Pressemitteilung vom 15.01.2019

Aus der Sitzung des Senats am 15. Januar 2019:

Der Senat hat heute auf Vorlage der Senatorin für Stadtentwicklung und Wohnen, Katrin Lompscher, den zweiten Bericht an das Abgeordnetenhaus über die Planung der neuen Stadtquartiere beschlossen.

Der zweite Bericht aktualisiert die Angaben zur Anzahl der geplanten Wohnungen und der angestrebten Baubeginne. Geplant sind zum gegenwärtigen Zeitpunkt insgesamt etwa 43.000 Wohnungen in 14 neuen Stadtquartieren: Blankenburger Süden, Buch, Buckower Felder, Europacity, Wasserstadt Oberhavel, Insel Gartenfeld, Johannis-thal/Adlershof, Ehemaliger Güterbahnhof Köpenick, Lichterfelde Süd, Michelangelo-straße, Schumacher Quartier, Ehemaliger Rangierbahnhof Pankow, Neue Mitte Tempelhof und Schöneberger Linse.

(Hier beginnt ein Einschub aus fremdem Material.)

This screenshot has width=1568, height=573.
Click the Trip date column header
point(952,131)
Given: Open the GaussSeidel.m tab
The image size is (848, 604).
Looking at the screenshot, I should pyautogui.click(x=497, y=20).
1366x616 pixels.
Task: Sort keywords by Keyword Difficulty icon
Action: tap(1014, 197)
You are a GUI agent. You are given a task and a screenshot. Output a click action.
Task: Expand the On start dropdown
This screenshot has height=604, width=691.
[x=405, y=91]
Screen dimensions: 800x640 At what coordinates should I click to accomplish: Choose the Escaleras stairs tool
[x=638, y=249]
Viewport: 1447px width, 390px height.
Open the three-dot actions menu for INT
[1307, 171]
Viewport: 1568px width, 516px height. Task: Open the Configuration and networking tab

Zu den einzelnen Stadtquartieren befinden sich im Bericht fortgeschriebene Exposés und Projektblätter. Sie beschreiben die spezifischen Merkmale der einzelnen Vorhaben wie Lage, planungsrechtliche Rahmenbedingungen und die jeweilige Federführung von Senatsverwaltung für Stadtentwicklung und Wohnen und/oder Bezirk. Weiterhin benennen sie die städtebaulichen und wohnungspolitischen Zielsetzungen und erläutern die erforderlichen verkehrlichen Erschließungsmaßnahmen. Daneben werden auch die geplanten sozialen Einrichtungen wie Schulen und Kindertagesstätten sowie geplante Frei- und Grünräume in den neuen Stadtquartieren dargestellt.

Im zweiten Bericht beinhalten die Exposés auch projektspezifische Aussagen zu den ökologischen Zielsetzungen und Qualitäten, d.h. zu wasserwirtschaftlichen Konzepten, dem Umgang mit Eingriffen in Natur und Landschaft, artenschutzrechtlichen Fragestellungen sowie Fragestellungen des Immissionsschutzes. Die Exposés geben auch Auskunft über die durchgeführten und geplanten Beteiligungen der Öffentlichkeit.

Die Dokumentation erläutert die aktuellen Arbeitsstände und Zeitpläne, gibt damit einen aktuellen Überblick über den jeweiligen Stand der Entwicklungen und weist auf die Klärungsbedarfe in den neuen Stadtquartieren hin.